=== Provided information ===

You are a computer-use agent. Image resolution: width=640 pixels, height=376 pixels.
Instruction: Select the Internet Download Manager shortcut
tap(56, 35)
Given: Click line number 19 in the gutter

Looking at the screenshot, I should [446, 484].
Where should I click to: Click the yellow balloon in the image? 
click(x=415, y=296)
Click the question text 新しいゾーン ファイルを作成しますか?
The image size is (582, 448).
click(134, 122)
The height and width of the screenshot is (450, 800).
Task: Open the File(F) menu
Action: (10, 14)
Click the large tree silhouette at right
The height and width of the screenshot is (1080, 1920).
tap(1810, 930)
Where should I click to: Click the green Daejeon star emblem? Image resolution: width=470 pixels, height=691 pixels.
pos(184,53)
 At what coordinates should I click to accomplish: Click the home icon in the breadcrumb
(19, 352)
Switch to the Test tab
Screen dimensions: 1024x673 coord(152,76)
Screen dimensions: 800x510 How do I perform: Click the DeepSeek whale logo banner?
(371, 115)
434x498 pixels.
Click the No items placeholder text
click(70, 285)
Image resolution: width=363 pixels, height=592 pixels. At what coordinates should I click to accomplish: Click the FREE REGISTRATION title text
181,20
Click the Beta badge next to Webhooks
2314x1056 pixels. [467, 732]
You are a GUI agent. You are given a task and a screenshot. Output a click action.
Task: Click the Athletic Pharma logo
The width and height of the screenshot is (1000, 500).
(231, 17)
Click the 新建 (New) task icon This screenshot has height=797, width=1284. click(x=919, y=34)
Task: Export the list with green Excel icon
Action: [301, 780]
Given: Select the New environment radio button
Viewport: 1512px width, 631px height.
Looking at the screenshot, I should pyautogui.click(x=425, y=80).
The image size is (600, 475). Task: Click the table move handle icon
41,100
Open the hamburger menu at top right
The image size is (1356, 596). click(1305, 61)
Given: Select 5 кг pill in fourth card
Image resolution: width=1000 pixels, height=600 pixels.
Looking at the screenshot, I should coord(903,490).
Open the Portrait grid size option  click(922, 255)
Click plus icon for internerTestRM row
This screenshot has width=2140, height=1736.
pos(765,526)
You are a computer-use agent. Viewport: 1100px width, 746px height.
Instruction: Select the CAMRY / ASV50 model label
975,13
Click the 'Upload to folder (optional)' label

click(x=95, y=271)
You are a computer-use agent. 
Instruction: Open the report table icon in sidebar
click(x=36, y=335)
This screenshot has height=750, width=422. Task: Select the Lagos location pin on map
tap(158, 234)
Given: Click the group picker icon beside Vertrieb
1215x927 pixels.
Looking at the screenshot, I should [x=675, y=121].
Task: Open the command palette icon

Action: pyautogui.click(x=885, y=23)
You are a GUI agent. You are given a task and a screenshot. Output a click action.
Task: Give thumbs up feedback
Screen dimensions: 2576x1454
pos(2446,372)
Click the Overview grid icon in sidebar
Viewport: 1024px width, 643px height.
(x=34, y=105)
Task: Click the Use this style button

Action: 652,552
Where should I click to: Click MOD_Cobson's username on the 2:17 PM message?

===

## Aim of the exercise
Render every line of the data above as a JSON list of strings, one string per line, leaving out blank lines.

## Full response
[
  "You are a computer-use agent. Image resolution: width=640 pixels, height=376 pixels.",
  "Instruction: Select the Internet Download Manager shortcut",
  "tap(56, 35)",
  "Given: Click line number 19 in the gutter",
  "Looking at the screenshot, I should [446, 484].",
  "Where should I click to: Click the yellow balloon in the image? ",
  "click(x=415, y=296)",
  "Click the question text 新しいゾーン ファイルを作成しますか?",
  "The image size is (582, 448).",
  "click(134, 122)",
  "The height and width of the screenshot is (450, 800).",
  "Task: Open the File(F) menu",
  "Action: (10, 14)",
  "Click the large tree silhouette at right",
  "The height and width of the screenshot is (1080, 1920).",
  "tap(1810, 930)",
  "Where should I click to: Click the green Daejeon star emblem? Image resolution: width=470 pixels, height=691 pixels.",
  "pos(184,53)",
  " At what coordinates should I click to accomplish: Click the home icon in the breadcrumb",
  "(19, 352)",
  "Switch to the Test tab",
  "Screen dimensions: 1024x673 coord(152,76)",
  "Screen dimensions: 800x510 How do I perform: Click the DeepSeek whale logo banner?",
  "(371, 115)",
  "434x498 pixels.",
  "Click the No items placeholder text",
  "click(70, 285)",
  "Image resolution: width=363 pixels, height=592 pixels. At what coordinates should I click to accomplish: Click the FREE REGISTRATION title text",
  "181,20",
  "Click the Beta badge next to Webhooks",
  "2314x1056 pixels. [467, 732]",
  "You are a GUI agent. You are given a task and a screenshot. Output a click action.",
  "Task: Click the Athletic Pharma logo",
  "The width and height of the screenshot is (1000, 500).",
  "(231, 17)",
  "Click the 新建 (New) task icon This screenshot has height=797, width=1284. click(x=919, y=34)",
  "Task: Export the list with green Excel icon",
  "Action: [301, 780]",
  "Given: Select the New environment radio button",
  "Viewport: 1512px width, 631px height.",
  "Looking at the screenshot, I should pyautogui.click(x=425, y=80).",
  "The image size is (600, 475). Task: Click the table move handle icon",
  "41,100",
  "Open the hamburger menu at top right",
  "The image size is (1356, 596). click(1305, 61)",
  "Given: Select 5 кг pill in fourth card",
  "Image resolution: width=1000 pixels, height=600 pixels.",
  "Looking at the screenshot, I should coord(903,490).",
  "Open the Portrait grid size option  click(922, 255)",
  "Click plus icon for internerTestRM row",
  "This screenshot has width=2140, height=1736.",
  "pos(765,526)",
  "You are a computer-use agent. Viewport: 1100px width, 746px height.",
  "Instruction: Select the CAMRY / ASV50 model label",
  "975,13",
  "Click the 'Upload to folder (optional)' label",
  "click(x=95, y=271)",
  "You are a computer-use agent. ",
  "Instruction: Open the report table icon in sidebar",
  "click(x=36, y=335)",
  "This screenshot has height=750, width=422. Task: Select the Lagos location pin on map",
  "tap(158, 234)",
  "Given: Click the group picker icon beside Vertrieb",
  "1215x927 pixels.",
  "Looking at the screenshot, I should [x=675, y=121].",
  "Task: Open the command palette icon",
  "Action: pyautogui.click(x=885, y=23)",
  "You are a GUI agent. You are given a task and a screenshot. Output a click action.",
  "Task: Give thumbs up feedback",
  "Screen dimensions: 2576x1454",
  "pos(2446,372)",
  "Click the Overview grid icon in sidebar",
  "Viewport: 1024px width, 643px height.",
  "(x=34, y=105)",
  "Task: Click the Use this style button",
  "Action: 652,552",
  "Where should I click to: Click MOD_Cobson's username on the 2:17 PM message?"
]